Dear Corruption Watch
I run the sales division of a large company. I have been worried that one of my employees is just too successful.
He's go-getting and energetic, so perhaps my concerns are unfounded, but his ability to close transactions is almost 100%. Am I able to read his e-mails, or even hire a company that can monitor his calls? If he is trading favours for closing the deals, our company, which has an overseas listing, faces considerable business risk if anything he is doing could be construed as corrupt.
Yours faithfully, Apprehensive
Your concern is laudable. As an employer, you are entitled to protect the proprietary interests of the company and you have a duty to ensure a safe and crime-free work environment for employees. But this must be achieved without unjustifiably infringing your employees' constitutional right to privacy.
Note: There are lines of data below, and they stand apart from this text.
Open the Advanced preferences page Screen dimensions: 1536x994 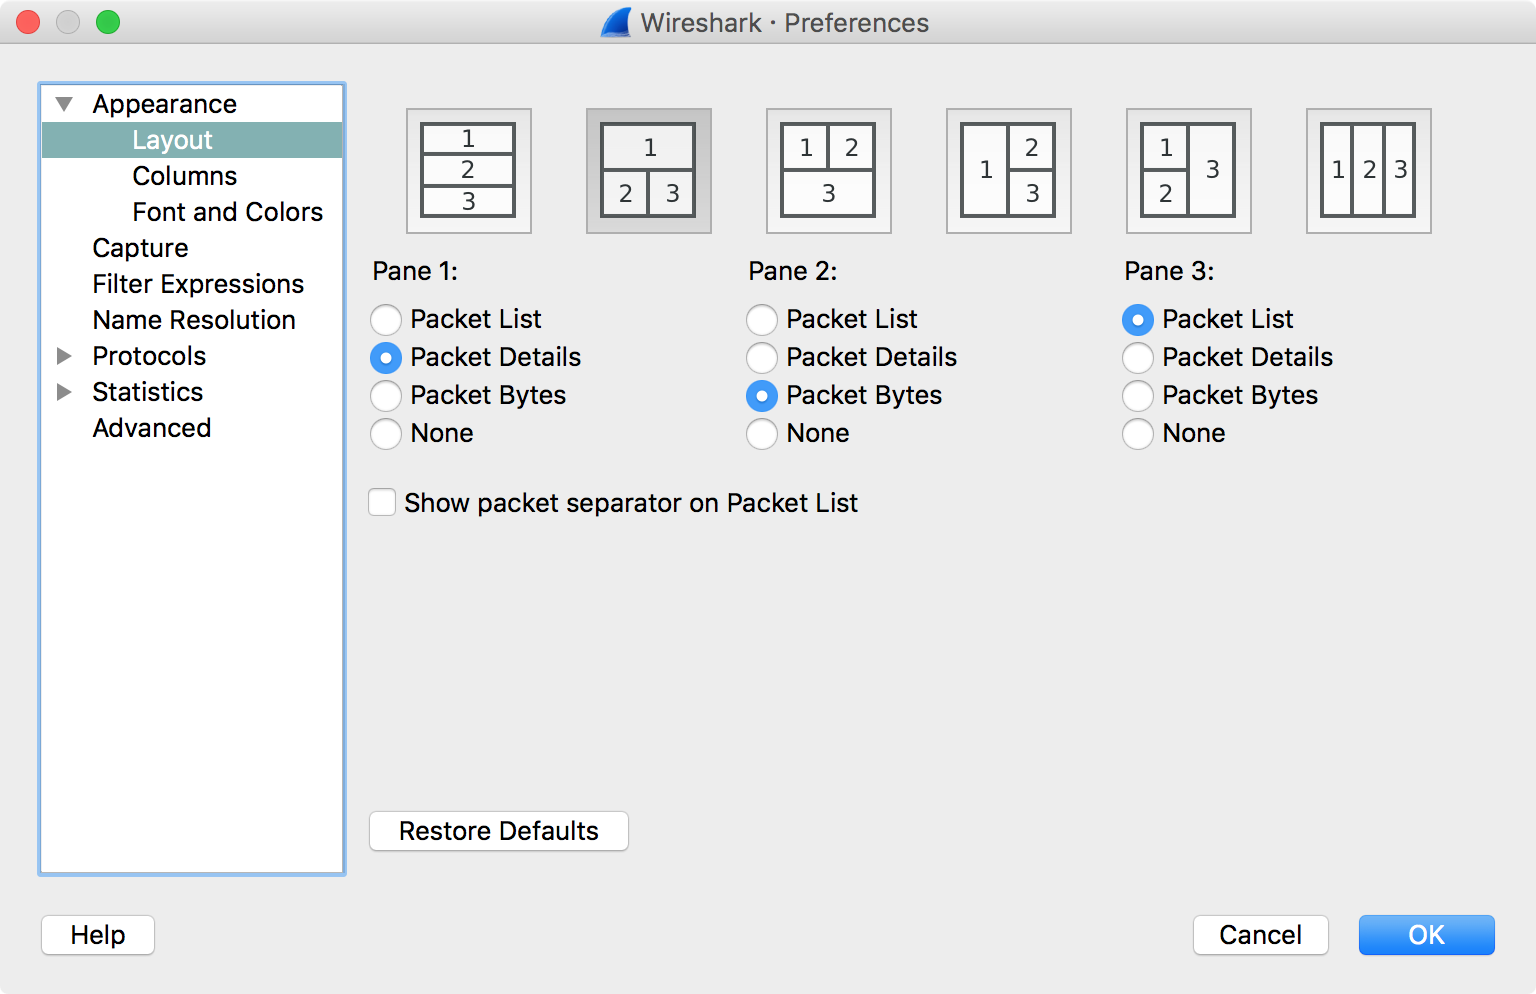coord(152,428)
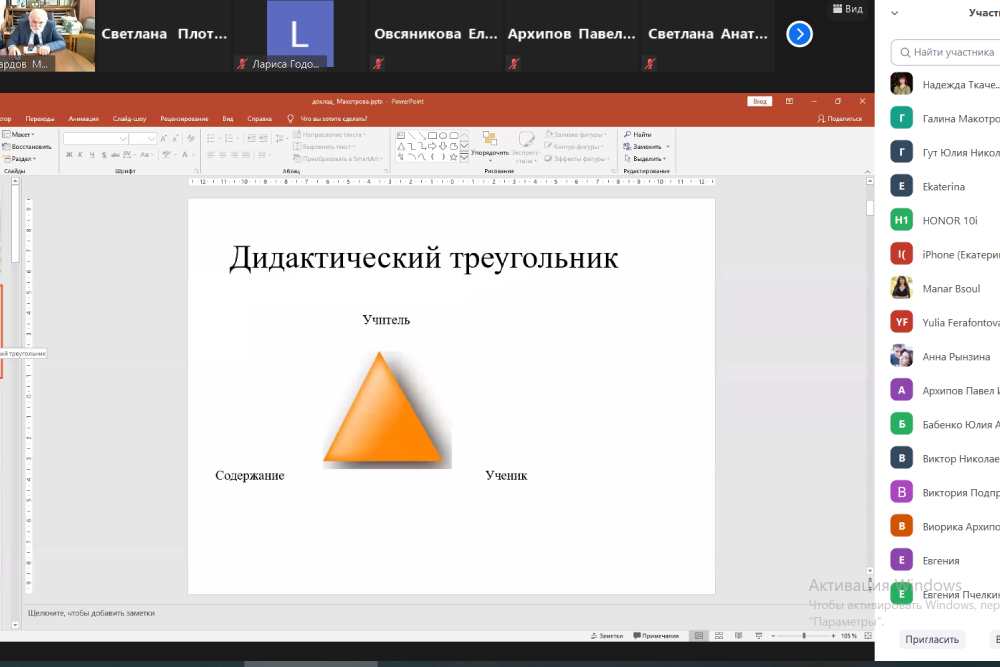The image size is (1000, 667).
Task: Open the Слайд-шоу ribbon tab
Action: click(129, 118)
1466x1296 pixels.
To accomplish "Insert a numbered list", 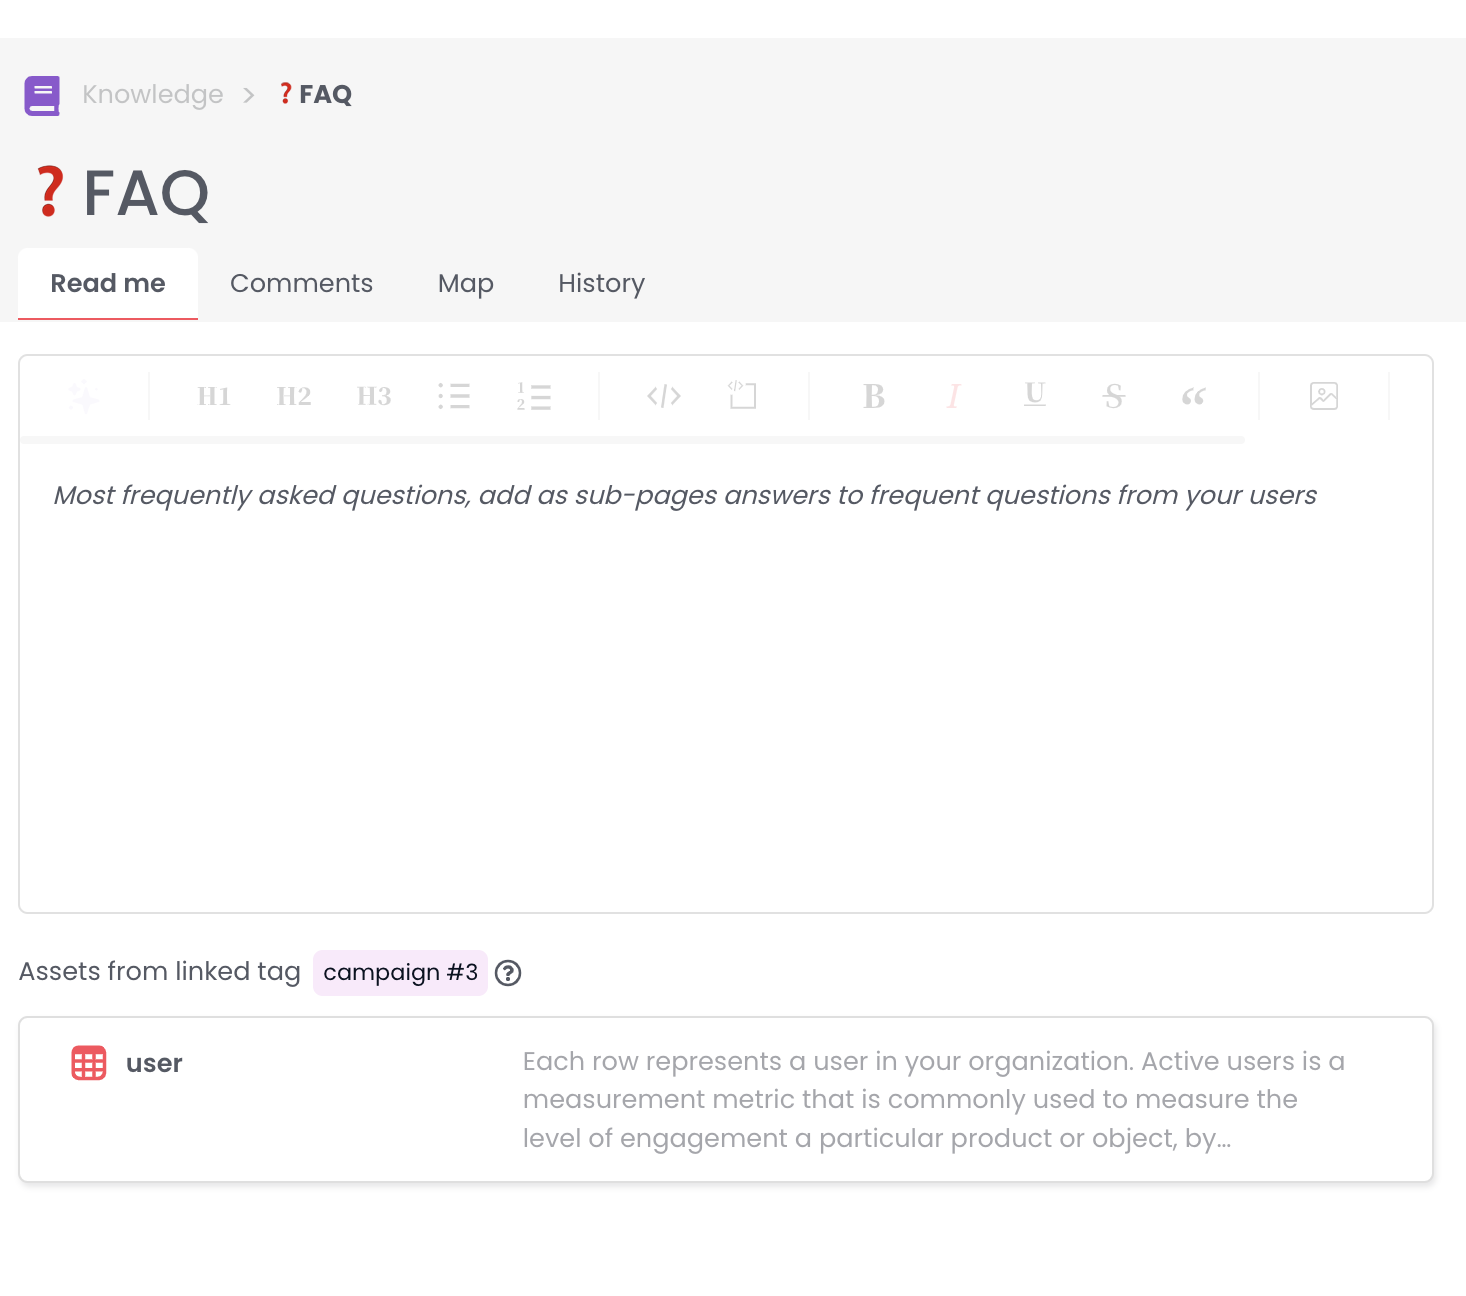I will pyautogui.click(x=534, y=396).
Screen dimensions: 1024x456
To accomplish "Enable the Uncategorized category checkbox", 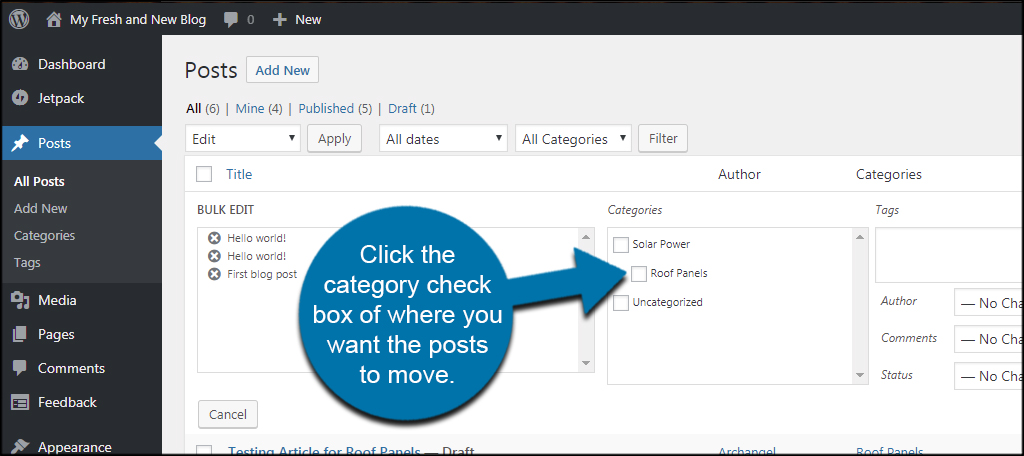I will click(621, 302).
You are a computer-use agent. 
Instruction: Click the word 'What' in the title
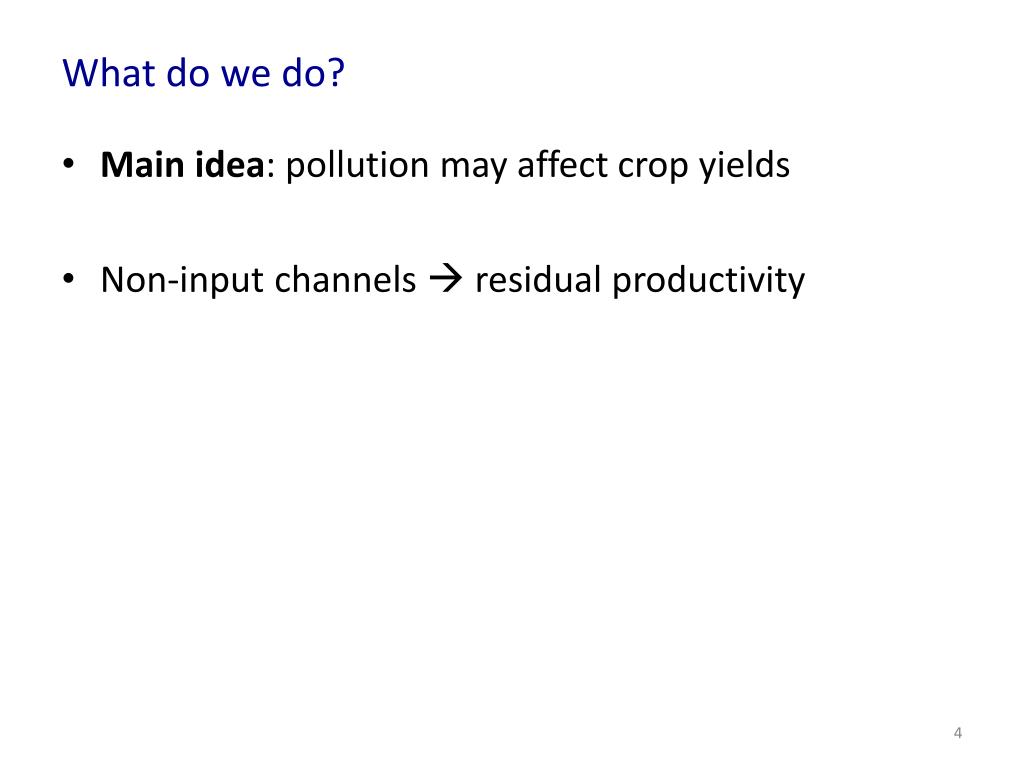pyautogui.click(x=108, y=72)
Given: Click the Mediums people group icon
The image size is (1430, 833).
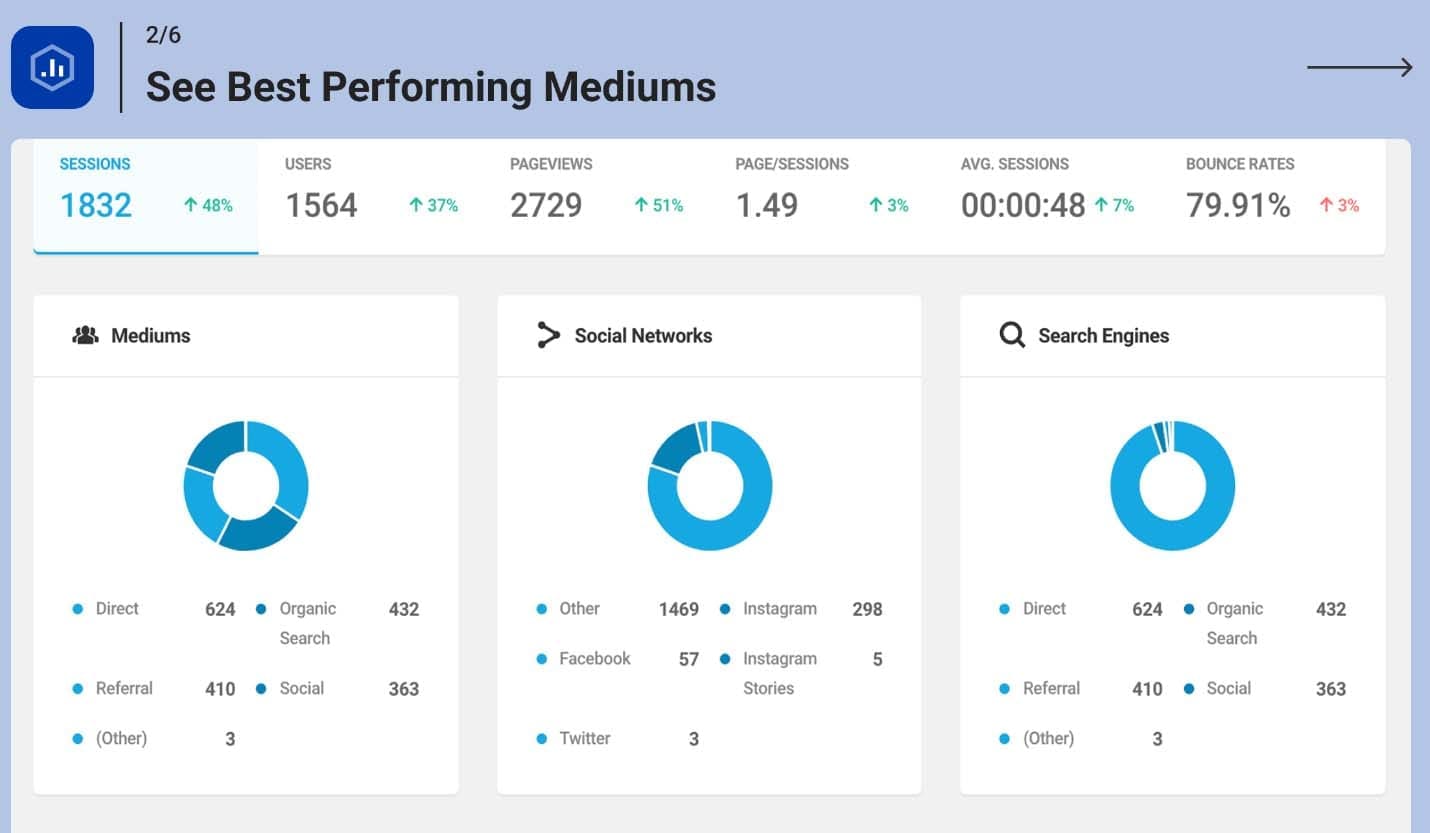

The conflict between the protection of the right to privacy and an employer's rights and duties is regulated by the Regulation of the Interception of Communications and Provision of Communication-Related Information Act, 2002 (Rica). This act prohibits the intentional interception of communication subject to certain exceptions, a few of which apply to the workplace.
First, Rica permits interception of communication where one of the parties to the communication has given prior written consent to interception. Many employers require their employees to consent to employment policies that regulate the use of telephones, internet and e-mail at the workplace, and which specifically permit interception.
Second, Rica has a special workplace exception, which authorises an employer to intercept any indirect communication which takes place in the carrying on of the business and over the employer's telecommunication system.
Indirect communication is defined broadly in Rica, and would include telephone and e-mail correspondence.
You must get authorisation and you must advise your employees in advance that their communication on the system may be monitored and intercepted. You must also be sure that the purpose of the interception is legitimate.
If you are of the view that warning the suspected employee would prevent you from catching him red-handed, you could set a trap by pretending to be a customer. Because entrapment is such a tricky business, you should use it only as a last resort and seek the assistance of the police.
Consider too that simply advising your employees that their communication is being monitored for any illegal activity may well solve the problem.
I would also recommend educating your staff about corruption – the forms that it takes and the consequences of being caught engaging in it.
If your employee is granting any special favours for kickbacks, he may be doing so simply in ignorance of the law.